Page 2 of 2
Re: check_http unable to use pass with "!"
Posted: Wed Jun 06, 2018 9:29 am
by scottwilkerson
Re: check_http unable to use pass with "!"
Posted: Wed Jun 06, 2018 10:11 am
by nagiosEngie
Hello Everybody (your greatness included
),
tested the script proposed and it works. BUT, (unfortunatly there always is one):
I tried the script and authentication works I get:
OK: Authentication Successful (and thats good)
I then tried to insert a wrong user so to check if i get a CRITICAL message, but I sill get
OK: Authentication Successful (and that's not good) is the session somehow cashed or some other contraption.
How can this be solved?
I also tested the sting search (-s option) and it works with right and wrong pass.
Thanks
Sandro
Re: check_http unable to use pass with "!"

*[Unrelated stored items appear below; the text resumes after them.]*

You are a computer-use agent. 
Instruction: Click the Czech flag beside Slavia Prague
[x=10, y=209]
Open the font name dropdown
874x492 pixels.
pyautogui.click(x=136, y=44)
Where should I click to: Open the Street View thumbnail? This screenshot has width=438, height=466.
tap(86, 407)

Posted: Wed Jun 06, 2018 11:02 am
by scottwilkerson
I looked at the script and there is no caching. You can add the -v flag to get verbose output including the the curl command it is using, this would allow you ti run the command directly and see what the server is returning.
Are you 100% sure this server don't respond without authentication?
Re: check_http unable to use pass with "!"
Posted: Thu Jun 07, 2018 2:57 am
by nagiosEngie
Hello Scott,
here is the output with the -v option enabled. I used a wrong pass and user and the exit code is still 0.
From what I understand there is a HTTP/1.1 401 Unauthorized message so the script is able to see that authentication fails but exit code is still 0.
Server without authentication will respond with a HTTP ERROR 401 page with chrome.
It will return an empty page with internet explorer.
File attached
Sandro
Re: check_http unable to use pass with "!"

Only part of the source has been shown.